At the same time that insulin and glucose are decreasing from carbohydrate restriction, other hormones such as glucagon and growth hormone are increasing, as are the levels of adrenaline and noradrenaline (7,10-12). Cortisol may actually decrease (13). This increases the rate of fat breakdown and blood levels of FFA and ketones increase (6,8,10,14,15).
Although the liver is producing ketones at its maximum rate by day three (14), blood ketone levels will continue to increase finally reaching a plateau by three weeks (6). The decrease in blood glucose and subsequent increase in FFA and ketones appear to be the signal for the adaptations which are seen, and which are discussed below (16).

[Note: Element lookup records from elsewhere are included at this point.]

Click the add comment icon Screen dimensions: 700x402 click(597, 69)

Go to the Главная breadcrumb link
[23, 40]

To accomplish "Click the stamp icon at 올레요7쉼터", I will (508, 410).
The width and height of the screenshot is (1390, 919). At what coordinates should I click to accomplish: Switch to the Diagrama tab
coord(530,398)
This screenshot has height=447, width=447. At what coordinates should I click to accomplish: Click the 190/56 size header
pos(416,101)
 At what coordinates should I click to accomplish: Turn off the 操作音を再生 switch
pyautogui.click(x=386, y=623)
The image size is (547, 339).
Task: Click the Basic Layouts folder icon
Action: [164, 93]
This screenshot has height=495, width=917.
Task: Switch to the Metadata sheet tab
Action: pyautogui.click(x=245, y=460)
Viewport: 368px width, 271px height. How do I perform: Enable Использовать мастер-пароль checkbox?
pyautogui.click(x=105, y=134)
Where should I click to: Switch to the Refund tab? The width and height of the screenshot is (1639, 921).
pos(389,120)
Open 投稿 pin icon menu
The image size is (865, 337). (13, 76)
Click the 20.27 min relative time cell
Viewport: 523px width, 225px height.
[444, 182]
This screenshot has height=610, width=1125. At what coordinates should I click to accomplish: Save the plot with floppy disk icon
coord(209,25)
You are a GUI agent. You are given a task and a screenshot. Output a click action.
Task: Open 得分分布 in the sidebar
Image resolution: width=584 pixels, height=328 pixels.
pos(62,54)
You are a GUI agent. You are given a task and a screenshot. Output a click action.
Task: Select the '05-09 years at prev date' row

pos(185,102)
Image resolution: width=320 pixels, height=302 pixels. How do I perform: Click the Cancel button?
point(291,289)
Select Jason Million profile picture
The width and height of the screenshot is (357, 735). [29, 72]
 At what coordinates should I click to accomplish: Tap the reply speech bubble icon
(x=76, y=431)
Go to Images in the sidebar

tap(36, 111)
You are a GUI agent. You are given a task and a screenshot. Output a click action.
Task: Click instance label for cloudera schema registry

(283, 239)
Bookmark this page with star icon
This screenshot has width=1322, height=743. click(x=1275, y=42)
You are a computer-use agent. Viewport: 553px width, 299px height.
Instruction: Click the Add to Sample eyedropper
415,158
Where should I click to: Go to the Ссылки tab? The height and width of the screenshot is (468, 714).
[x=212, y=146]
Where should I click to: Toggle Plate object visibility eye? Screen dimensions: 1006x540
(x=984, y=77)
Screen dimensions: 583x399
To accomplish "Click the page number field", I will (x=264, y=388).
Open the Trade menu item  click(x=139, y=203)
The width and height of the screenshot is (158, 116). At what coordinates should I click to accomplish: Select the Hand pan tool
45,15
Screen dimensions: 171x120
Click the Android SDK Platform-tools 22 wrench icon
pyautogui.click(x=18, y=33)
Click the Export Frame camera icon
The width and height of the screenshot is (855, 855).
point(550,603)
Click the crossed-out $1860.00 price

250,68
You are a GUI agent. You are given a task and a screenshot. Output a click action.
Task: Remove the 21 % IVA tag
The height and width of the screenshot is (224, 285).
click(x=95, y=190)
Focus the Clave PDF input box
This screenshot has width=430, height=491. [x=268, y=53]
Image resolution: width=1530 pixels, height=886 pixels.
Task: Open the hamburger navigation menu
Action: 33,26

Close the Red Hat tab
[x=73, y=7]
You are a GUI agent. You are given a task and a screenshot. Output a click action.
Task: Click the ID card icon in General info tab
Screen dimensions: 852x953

In addition to increases in FFA and ketones, there are changes in blood levels of some amino acids (AAs). Increases are seen in the the branch chain amino acids, indicating increased protein breakdown (1, 17-19). As well, there are decreases in other AAs, especially alanine (1, 10,17-19) This most likely represents increased removal by the liver but may also be caused by decreased release of alanine from the muscles (16).
Changes in levels of the other amino acids also occur and interested readers should examine the references cited. Blood levels of urea, a breakdown product of protein also increase (1). All of this data points to increased protein breakdown during the initial stages of starvation.
By the third day of carbohydrate restriction, the body is no longer using an appreciable amount of glucose for fuel. At this time essentially all of the non-protein energy is being derived from the oxidation of fat, both directly from FFA and indirectly via ketone bodies (20).